* [TASK INSTRUCTIONS]
a) In the article on Burundi's human rights situation, condense the paragraph that begins "Francoise Hampson, a member of the commission" into a shorter version that keeps its main facts.
b) Reproduce the section of the article on Burundi's human rights situation starting at "Francoise Hampson, a" and ending at "human rights abuses.", swapping "Thursday" for "Friday".
c) Extend the article on Burundi's human rights situation past its final sentence.

* [SUPPLIED PASSAGE]
Burundi’s human rights situation has not improved: UN report says

The human rights situation remains at risk of deteriorating in Burundi, a new United Nations report reveals. The Commission of Inquiry on Burundi will formally present the report to the Human Rights Council on September 23.

The report says, there had been hardly any improvement in the human rights situation of the East African country under the rule of new President Evariste Ndayishimiye.

“The democratic space remains very narrow, impunity persists, and there is no indication that the level of human rights violations has abated under the new government,” the chief of the commission Doudou Diene said in a statement.

Francoise Hampson, a member of the commission said, during their inquiry, they found evidence of gross human rights abuse including summary execution, torture, and sexual violence. She said even after the election is over, in recent weeks there were killings, arbitrary detention, and disappearances.

The report released on Thursday said children and adolescents are often targeted by the ruling party. The youth league of the party, the Imbonerakure forces children to join the organization. They also harm children when their family members are real targets. 

The report also expressed concern about the appointment of cabinet members who face international sanctions for their involvement in human rights abuses.

Ndayishimiye has appointed Alain Guillaume Bunyoni as the Prime Minister and Gervais Ndirakobuca as the Security Minister. Both of them are under international sanctions for their role in human rights violations during the 2015 political unrest. 

Burundi’s human rights

Before Ndayishimiye, Burundi was ruled by his predecessor Pierre Nkurunziza who assumed the office in 1995 after a 12-year civil war. In 2015, Nkurunziza decided to run for a third term. The opposition parties denounced it as unconstitutional and boycotted the poll.

* [LISTED ENTRIES]
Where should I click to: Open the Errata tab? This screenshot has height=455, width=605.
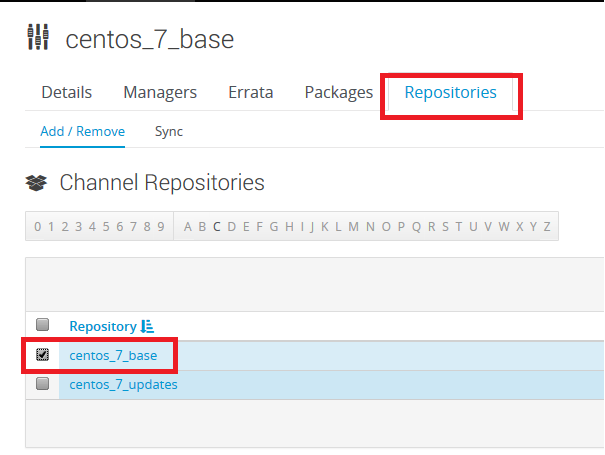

==

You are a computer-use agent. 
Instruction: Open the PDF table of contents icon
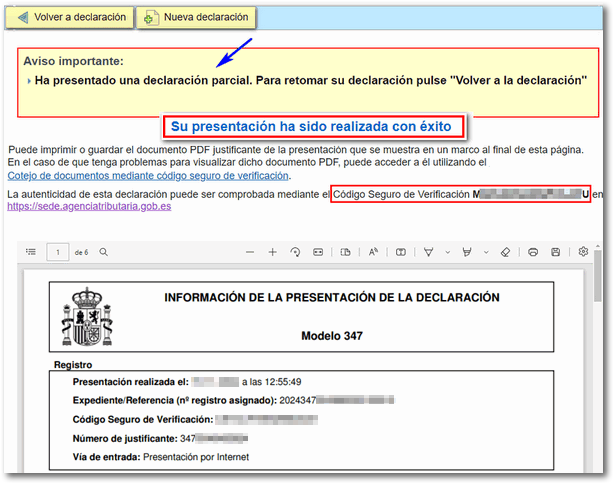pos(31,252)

* [EXPECTED RESPONSES]
a) Commission member Francoise Hampson said the inquiry found evidence of gross human rights abuses, including summary execution, torture, and sexual violence. She added that killings, arbitrary detention, and disappearances continued in recent weeks, even after the election.

b)
Francoise Hampson, a member of the commission said, during their inquiry, they found evidence of gross human rights abuse including summary execution, torture, and sexual violence. She said even after the election is over, in recent weeks there were killings, arbitrary detention, and disappearances.

The report released on Friday said children and adolescents are often targeted by the ruling party. The youth league of the party, the Imbonerakure forces children to join the organization. They also harm children when their family members are real targets. 

The report also expressed concern about the appointment of cabinet members who face international sanctions for their involvement in human rights abuses.

c)
Under the ruling of Nkurunziza, Burundi became the first country that withdrew from the International Criminal Court. The UN Human Rights office was also closed in the county. 

According to the UN reports, between April 2015 and May 2017, at least 1,200 people were killed and more than 400,000 displaced in Burundi.

The current president, Ndayishimiye held a number of offices under Nkurunziza and was endorsed by him as his successor ahead of the 2020 election which was held in May.

Nkurunziza declared Burundi had “divine protection” against the pandemic and shortly before the election he expelled the World Health Organization’s expert team from the country. 

Thursday’s report said, the current government appears to be taking the pandemic more seriously and urged them to resume cooperation with the World Health Organization.

The recommendations made by the Commission include the immediate release of the rights activists, journalists, and political prisoners.

The report highlighted the widespread financial mismanagement and high rate of poverty. It noted 74% of the population lives in multidimensional poverty, more than 95% of the population lack access to electricity, and the average length of schooling is a little over three years.